Est-il nécessaire de commenter ?
Le choc des civilisations dont on va de plus en plus nous parler sachant que celui qui fait actuellement fureur n’existe pourtant pas, concernera l’Asie. Si la notion de péril jaune n’est pas récente et fût mise en sommeil suite au rapprochement sino-américain consécutif à une russophobie partagée par les deux pays, la disparition de l’empire soviétique et l’implantation américaine progressive dans nombre des ex républiques vont permettre aujourd’hui de ressortir ce concept. Encore faudrait-il pour cela ne point faire référence à trop de chocs à venir sous peine de voir nos contemporains légitimement s’interroger, la naïveté ayant des limites. Le lecteur comprendra que ce n’est pas à moi d’aller fournir de l’aide à Washington afin de mieux faire passer la pilule aux terriens même si j’aurais bien des idées à leur proposer sur la question.
Où en est donc le Japon ?
La constitution élaborée par les américains dispose d’un article qui aujourd’hui est de plus en plus discuté :
Article 9. Aspirant sincèrement à une paix internationale fondée sur la justice et l'ordre, le peuple japonais renonce à jamais à la guerre en tant que droit souverain de la nation, ou à la menace, ou à l'usage de la force comme moyen de règlement des conflits internationaux.
Pour atteindre le but fixé au paragraphe précédent, il ne sera jamais maintenu de forces terrestres, navales et aériennes, ou autre potentiel de guerre. Le droit de belligérance de l'État ne sera pas reconnu.

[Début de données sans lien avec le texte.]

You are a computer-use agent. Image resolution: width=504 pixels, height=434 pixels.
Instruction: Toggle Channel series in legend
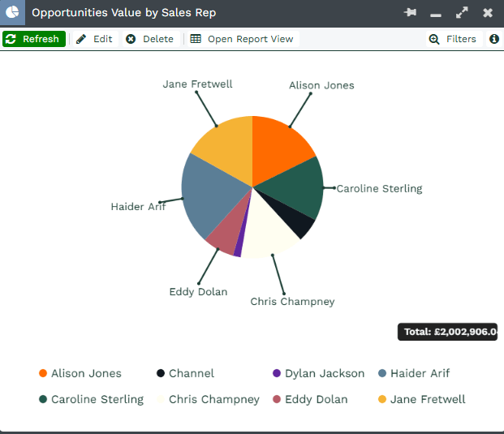click(185, 373)
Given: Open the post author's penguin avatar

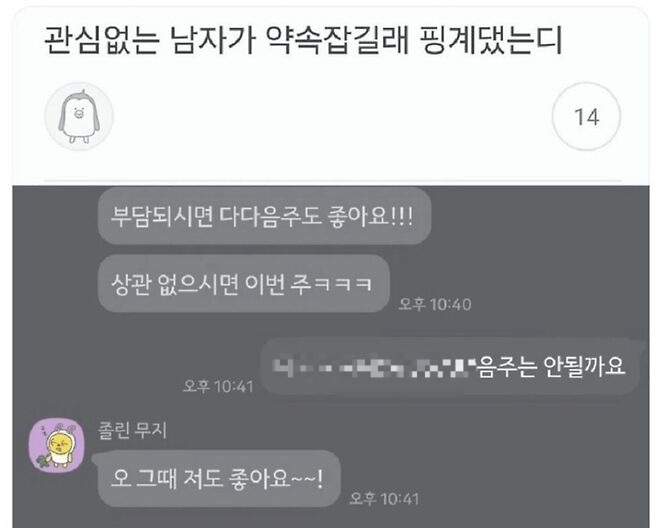Looking at the screenshot, I should 79,116.
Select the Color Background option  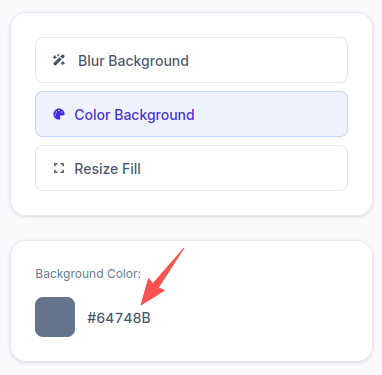click(x=191, y=114)
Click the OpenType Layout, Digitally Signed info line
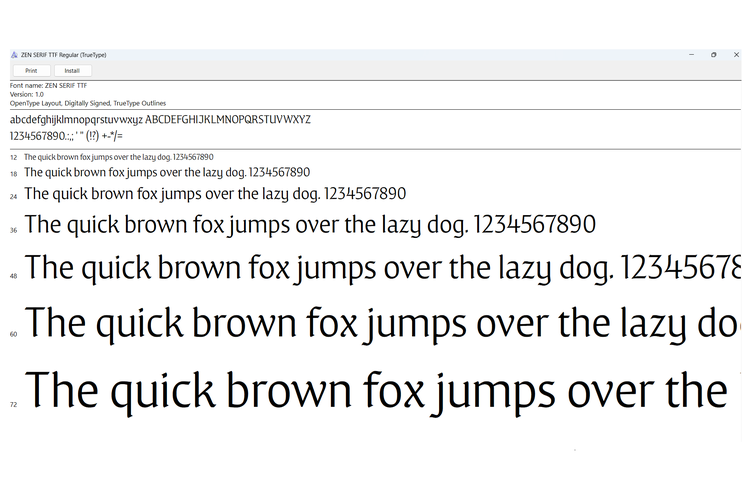The height and width of the screenshot is (500, 750). point(88,103)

Cet article et il est facile de le comprendre fait l’objet de controverses. En effet, le sens général du texte ne sera pas le même suivant l’interprétation donnée aux différents tronçons de phrase. On imagine mal ce pays ne pas se défendre en cas d’attaque ce qui constituerait pourtant un ‘ usage de la force comme moyen de règlement des conflits internationaux’. De même la notion de menace est des plus floues : ou commence t-elle ? A titre d’exemple, une décision d’ordre économique représente dans certains cas un casus belli. Si néanmoins on se limite à une lecture stricto sensu du texte, force est de constater que le Japon est un pays dans le domaine militaire juridiquement placé sous tutelle. On le comprend d’autant mieux en considérant qu’un pays où ‘il ne sera jamais maintenu de forces terrestres, navales et aériennes, ou autre potentiel de guerre’ n’est pas même apte à se défendre.
Imposé par les américains à la fin de la guerre comme ils le firent ailleurs, ce type de convention ne fût pas respecté dans les faits tout comme ailleurs. Ainsi, secrètement, les Etats Unis dès 1948 décidèrent sous couvert de la dénomination de ‘force de police nationale’ de la création d’une force autochtone de 150 000 hommes à des fins de protection dont le but était officiellement justifié par la nécessité de protéger les installations et personnels militaires américains ce qui évidemment prête à sourire. C’est aujourd’hui de 250 000 hommes dont dispose l’armée japonaise qu’il est bon de comparer au seulement 350 000 hommes qui constituent l’armée de la France, pays membre permanent du conseil de sécurité de l’Onu, présent sur plusieurs continents et appelé souvent à intervenir hors de son territoire.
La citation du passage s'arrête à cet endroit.